Collected data entries
────────────────────────────────────────
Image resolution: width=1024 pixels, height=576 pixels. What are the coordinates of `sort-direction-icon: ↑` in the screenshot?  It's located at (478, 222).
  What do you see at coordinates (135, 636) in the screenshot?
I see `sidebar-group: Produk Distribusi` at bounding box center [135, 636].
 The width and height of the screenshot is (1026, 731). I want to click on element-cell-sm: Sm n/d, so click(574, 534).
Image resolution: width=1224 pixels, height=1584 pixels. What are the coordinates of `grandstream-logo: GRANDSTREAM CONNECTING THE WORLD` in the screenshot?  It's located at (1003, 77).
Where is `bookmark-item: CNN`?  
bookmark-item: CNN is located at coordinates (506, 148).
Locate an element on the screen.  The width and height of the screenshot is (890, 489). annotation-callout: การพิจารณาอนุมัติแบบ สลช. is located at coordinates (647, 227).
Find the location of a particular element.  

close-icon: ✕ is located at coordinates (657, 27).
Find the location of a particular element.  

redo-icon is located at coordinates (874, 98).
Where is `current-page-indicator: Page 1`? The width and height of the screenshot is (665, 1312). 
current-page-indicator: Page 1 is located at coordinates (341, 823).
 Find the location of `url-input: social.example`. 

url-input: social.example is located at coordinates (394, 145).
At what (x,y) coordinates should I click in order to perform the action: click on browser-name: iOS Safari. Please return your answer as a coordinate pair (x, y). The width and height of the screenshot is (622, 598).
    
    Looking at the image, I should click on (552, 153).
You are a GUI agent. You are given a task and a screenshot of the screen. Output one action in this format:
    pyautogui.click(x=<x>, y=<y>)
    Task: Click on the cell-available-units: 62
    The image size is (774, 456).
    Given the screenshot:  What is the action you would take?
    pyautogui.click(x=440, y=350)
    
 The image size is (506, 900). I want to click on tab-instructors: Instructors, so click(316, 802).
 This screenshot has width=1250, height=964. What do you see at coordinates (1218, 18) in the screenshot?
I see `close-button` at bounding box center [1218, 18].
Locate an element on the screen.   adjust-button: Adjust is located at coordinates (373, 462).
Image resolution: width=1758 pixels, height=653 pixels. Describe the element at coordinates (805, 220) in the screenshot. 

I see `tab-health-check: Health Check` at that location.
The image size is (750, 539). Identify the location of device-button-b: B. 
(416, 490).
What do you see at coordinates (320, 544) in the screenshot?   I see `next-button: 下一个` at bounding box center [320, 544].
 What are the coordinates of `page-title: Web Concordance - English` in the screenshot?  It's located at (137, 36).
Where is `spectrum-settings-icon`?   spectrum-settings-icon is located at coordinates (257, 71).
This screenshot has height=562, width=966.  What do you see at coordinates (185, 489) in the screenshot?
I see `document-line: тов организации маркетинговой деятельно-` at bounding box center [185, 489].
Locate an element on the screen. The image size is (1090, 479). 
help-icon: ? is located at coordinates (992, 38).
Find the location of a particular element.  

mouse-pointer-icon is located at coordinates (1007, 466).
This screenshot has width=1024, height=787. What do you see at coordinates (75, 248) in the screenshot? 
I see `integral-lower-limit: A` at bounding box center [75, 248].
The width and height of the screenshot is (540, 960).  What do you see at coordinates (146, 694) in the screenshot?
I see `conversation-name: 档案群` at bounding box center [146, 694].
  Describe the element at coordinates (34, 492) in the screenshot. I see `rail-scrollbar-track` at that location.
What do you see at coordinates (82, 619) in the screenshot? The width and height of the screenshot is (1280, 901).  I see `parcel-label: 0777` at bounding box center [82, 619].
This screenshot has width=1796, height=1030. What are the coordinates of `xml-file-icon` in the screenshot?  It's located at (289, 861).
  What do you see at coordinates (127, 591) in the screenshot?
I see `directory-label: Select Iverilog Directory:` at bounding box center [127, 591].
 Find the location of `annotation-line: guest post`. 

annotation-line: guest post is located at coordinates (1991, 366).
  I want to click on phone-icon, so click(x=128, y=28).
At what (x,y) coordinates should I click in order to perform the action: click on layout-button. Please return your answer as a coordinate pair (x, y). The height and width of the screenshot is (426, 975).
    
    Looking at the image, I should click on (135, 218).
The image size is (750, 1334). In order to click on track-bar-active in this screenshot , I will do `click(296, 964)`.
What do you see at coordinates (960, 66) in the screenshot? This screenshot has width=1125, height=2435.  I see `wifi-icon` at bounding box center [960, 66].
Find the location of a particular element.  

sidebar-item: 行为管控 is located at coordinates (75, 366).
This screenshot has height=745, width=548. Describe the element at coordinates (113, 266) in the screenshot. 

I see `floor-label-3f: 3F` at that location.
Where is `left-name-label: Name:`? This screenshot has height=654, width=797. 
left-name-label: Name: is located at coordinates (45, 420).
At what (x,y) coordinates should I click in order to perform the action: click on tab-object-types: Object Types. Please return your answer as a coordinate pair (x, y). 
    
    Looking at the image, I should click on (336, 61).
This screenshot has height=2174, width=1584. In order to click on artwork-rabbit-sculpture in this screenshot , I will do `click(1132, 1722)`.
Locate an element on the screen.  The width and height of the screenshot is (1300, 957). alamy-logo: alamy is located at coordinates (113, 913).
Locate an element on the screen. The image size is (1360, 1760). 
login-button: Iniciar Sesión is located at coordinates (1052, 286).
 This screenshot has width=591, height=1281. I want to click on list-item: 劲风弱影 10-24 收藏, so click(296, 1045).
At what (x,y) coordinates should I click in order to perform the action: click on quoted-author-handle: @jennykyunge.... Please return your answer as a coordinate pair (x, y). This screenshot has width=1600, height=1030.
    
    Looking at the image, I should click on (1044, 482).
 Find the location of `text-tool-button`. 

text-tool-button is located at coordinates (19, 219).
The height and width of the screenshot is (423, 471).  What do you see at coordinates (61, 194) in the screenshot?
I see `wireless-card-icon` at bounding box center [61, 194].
────────────────────────────────────────
### Task objective:
Rewrite the lines above, replacing every "Find the location of" with "Identify the position of" and leaving everything else the same.

### Solution:
Image resolution: width=1024 pixels, height=576 pixels. What are the coordinates of `sort-direction-icon: ↑` in the screenshot?  It's located at (478, 222).
  What do you see at coordinates (135, 636) in the screenshot?
I see `sidebar-group: Produk Distribusi` at bounding box center [135, 636].
 The width and height of the screenshot is (1026, 731). I want to click on element-cell-sm: Sm n/d, so click(574, 534).
Image resolution: width=1224 pixels, height=1584 pixels. What are the coordinates of `grandstream-logo: GRANDSTREAM CONNECTING THE WORLD` in the screenshot?  It's located at (1003, 77).
Where is `bookmark-item: CNN`?  
bookmark-item: CNN is located at coordinates (506, 148).
Locate an element on the screen.  The width and height of the screenshot is (890, 489). annotation-callout: การพิจารณาอนุมัติแบบ สลช. is located at coordinates (647, 227).
Identify the position of a particular element.  

close-icon: ✕ is located at coordinates (657, 27).
Identify the position of a particular element.  

redo-icon is located at coordinates (874, 98).
Where is `current-page-indicator: Page 1`? The width and height of the screenshot is (665, 1312). 
current-page-indicator: Page 1 is located at coordinates (341, 823).
 Identify the position of `url-input: social.example`. 

url-input: social.example is located at coordinates (394, 145).
At what (x,y) coordinates should I click in order to perform the action: click on browser-name: iOS Safari. Please return your answer as a coordinate pair (x, y). The width and height of the screenshot is (622, 598).
    
    Looking at the image, I should click on (552, 153).
You are a GUI agent. You are given a task and a screenshot of the screen. Output one action in this format:
    pyautogui.click(x=<x>, y=<y>)
    Task: Click on the cell-available-units: 62
    The image size is (774, 456).
    Given the screenshot:  What is the action you would take?
    pyautogui.click(x=440, y=350)
    
 The image size is (506, 900). I want to click on tab-instructors: Instructors, so click(316, 802).
 This screenshot has width=1250, height=964. What do you see at coordinates (1218, 18) in the screenshot?
I see `close-button` at bounding box center [1218, 18].
Locate an element on the screen.   adjust-button: Adjust is located at coordinates (373, 462).
Image resolution: width=1758 pixels, height=653 pixels. Describe the element at coordinates (805, 220) in the screenshot. 

I see `tab-health-check: Health Check` at that location.
The image size is (750, 539). Identify the location of device-button-b: B. 
(416, 490).
What do you see at coordinates (320, 544) in the screenshot?   I see `next-button: 下一个` at bounding box center [320, 544].
 What are the coordinates of `page-title: Web Concordance - English` in the screenshot?  It's located at (137, 36).
Where is `spectrum-settings-icon`?   spectrum-settings-icon is located at coordinates (257, 71).
This screenshot has height=562, width=966.  What do you see at coordinates (185, 489) in the screenshot?
I see `document-line: тов организации маркетинговой деятельно-` at bounding box center [185, 489].
Locate an element on the screen. The image size is (1090, 479). 
help-icon: ? is located at coordinates (992, 38).
Identify the position of a particular element.  

mouse-pointer-icon is located at coordinates (1007, 466).
This screenshot has width=1024, height=787. What do you see at coordinates (75, 248) in the screenshot? 
I see `integral-lower-limit: A` at bounding box center [75, 248].
The width and height of the screenshot is (540, 960).  What do you see at coordinates (146, 694) in the screenshot?
I see `conversation-name: 档案群` at bounding box center [146, 694].
  Describe the element at coordinates (34, 492) in the screenshot. I see `rail-scrollbar-track` at that location.
What do you see at coordinates (82, 619) in the screenshot? The width and height of the screenshot is (1280, 901).  I see `parcel-label: 0777` at bounding box center [82, 619].
This screenshot has width=1796, height=1030. What are the coordinates of `xml-file-icon` in the screenshot?  It's located at (289, 861).
  What do you see at coordinates (127, 591) in the screenshot?
I see `directory-label: Select Iverilog Directory:` at bounding box center [127, 591].
 Identify the position of `annotation-line: guest post`. 

annotation-line: guest post is located at coordinates (1991, 366).
  I want to click on phone-icon, so click(x=128, y=28).
At what (x,y) coordinates should I click in order to perform the action: click on layout-button. Please return your answer as a coordinate pair (x, y). The height and width of the screenshot is (426, 975).
    
    Looking at the image, I should click on (135, 218).
The image size is (750, 1334). In order to click on track-bar-active in this screenshot , I will do `click(296, 964)`.
What do you see at coordinates (960, 66) in the screenshot? This screenshot has width=1125, height=2435.  I see `wifi-icon` at bounding box center [960, 66].
Identify the position of a particular element.  

sidebar-item: 行为管控 is located at coordinates (75, 366).
This screenshot has height=745, width=548. Describe the element at coordinates (113, 266) in the screenshot. 

I see `floor-label-3f: 3F` at that location.
Where is `left-name-label: Name:`? This screenshot has height=654, width=797. 
left-name-label: Name: is located at coordinates (45, 420).
At what (x,y) coordinates should I click in order to perform the action: click on tab-object-types: Object Types. Please return your answer as a coordinate pair (x, y). 
    
    Looking at the image, I should click on (336, 61).
This screenshot has height=2174, width=1584. In order to click on artwork-rabbit-sculpture in this screenshot , I will do `click(1132, 1722)`.
Locate an element on the screen.  The width and height of the screenshot is (1300, 957). alamy-logo: alamy is located at coordinates (113, 913).
Locate an element on the screen. The image size is (1360, 1760). 
login-button: Iniciar Sesión is located at coordinates (1052, 286).
 This screenshot has width=591, height=1281. I want to click on list-item: 劲风弱影 10-24 收藏, so click(296, 1045).
At what (x,y) coordinates should I click in order to perform the action: click on quoted-author-handle: @jennykyunge.... Please return your answer as a coordinate pair (x, y). This screenshot has width=1600, height=1030.
    
    Looking at the image, I should click on (1044, 482).
 Identify the position of `text-tool-button`. 

text-tool-button is located at coordinates (19, 219).
The height and width of the screenshot is (423, 471).  What do you see at coordinates (61, 194) in the screenshot?
I see `wireless-card-icon` at bounding box center [61, 194].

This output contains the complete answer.